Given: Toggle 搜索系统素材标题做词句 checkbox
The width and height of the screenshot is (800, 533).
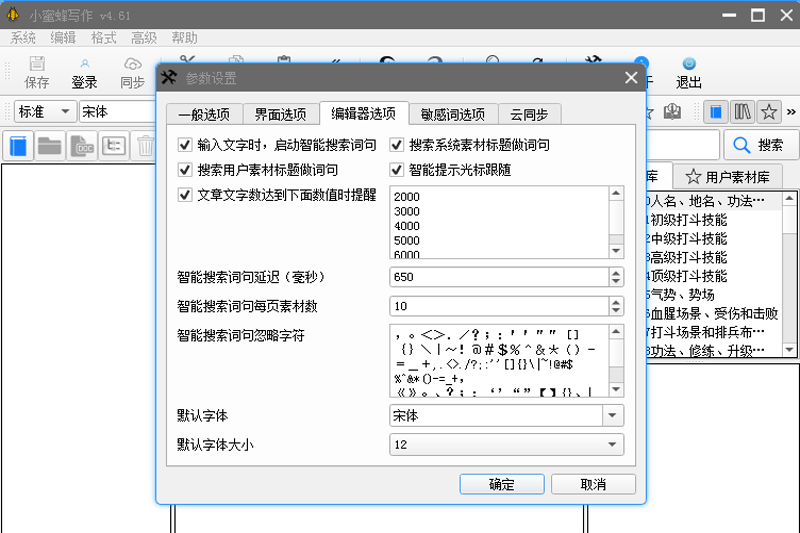Looking at the screenshot, I should pos(397,145).
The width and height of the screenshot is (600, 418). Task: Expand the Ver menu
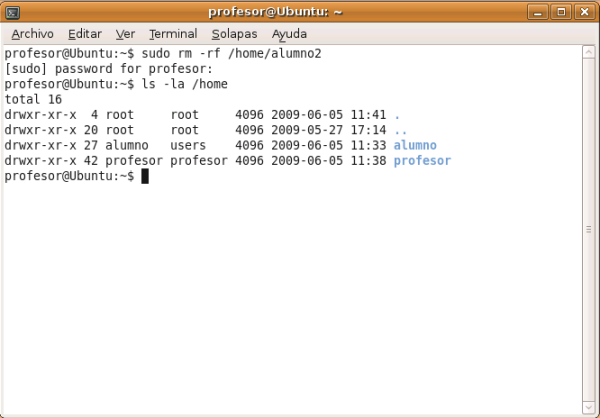[125, 33]
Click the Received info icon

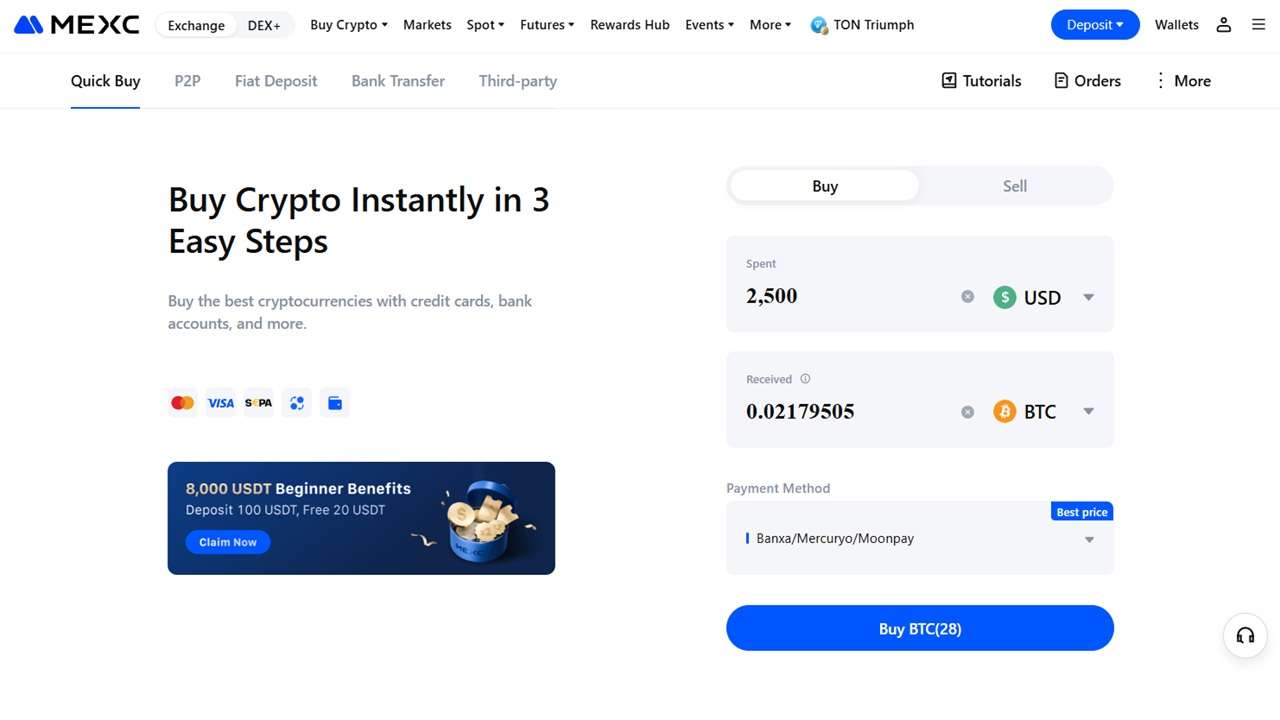pyautogui.click(x=805, y=379)
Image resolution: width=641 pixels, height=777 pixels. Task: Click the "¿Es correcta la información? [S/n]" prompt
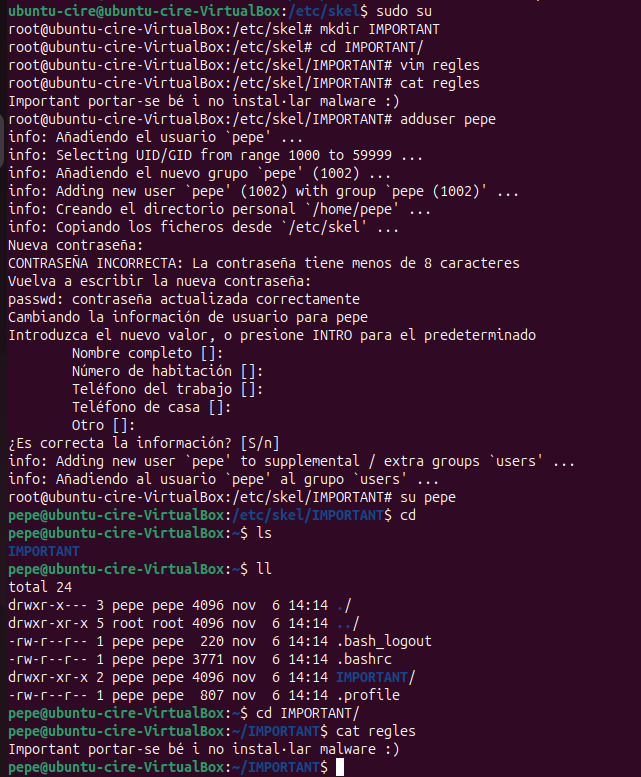[x=144, y=443]
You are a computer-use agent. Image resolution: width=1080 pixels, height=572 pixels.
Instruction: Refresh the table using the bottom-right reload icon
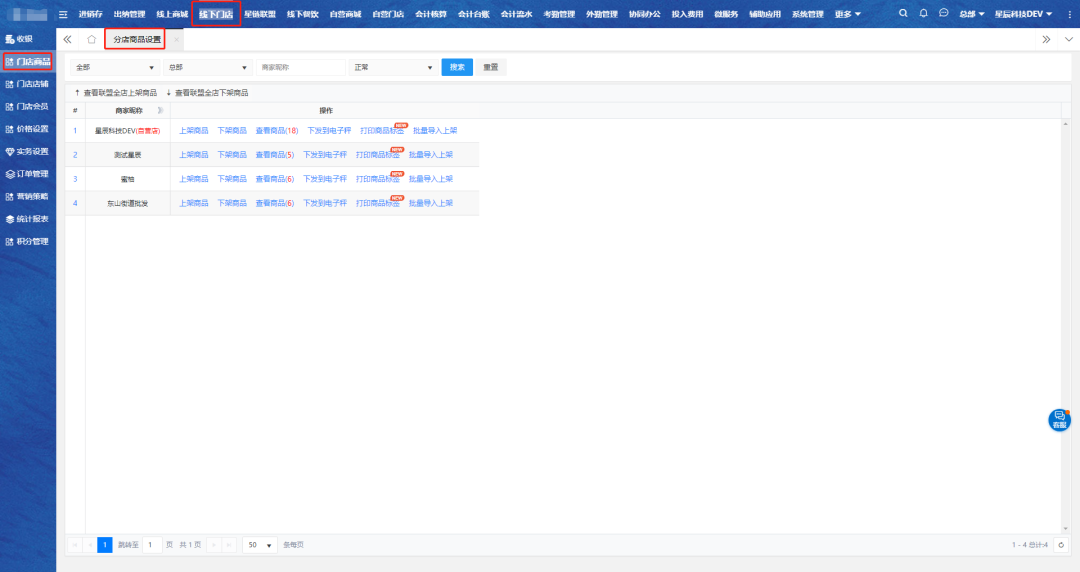pyautogui.click(x=1061, y=545)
========
# [Work to complete]
Any picture in the data is to be skipped, while each line is returned exactly as written.

# [Solved problem]
Given: Toggle 搜索系统素材标题做词句 checkbox
The width and height of the screenshot is (800, 533).
Looking at the screenshot, I should pos(397,145).
The width and height of the screenshot is (600, 418). Task: Expand the Ver menu
[125, 33]
Click the Received info icon

pyautogui.click(x=805, y=379)
Image resolution: width=641 pixels, height=777 pixels. Task: Click the "¿Es correcta la información? [S/n]" prompt
[x=144, y=443]
You are a computer-use agent. Image resolution: width=1080 pixels, height=572 pixels.
Instruction: Refresh the table using the bottom-right reload icon
pyautogui.click(x=1061, y=545)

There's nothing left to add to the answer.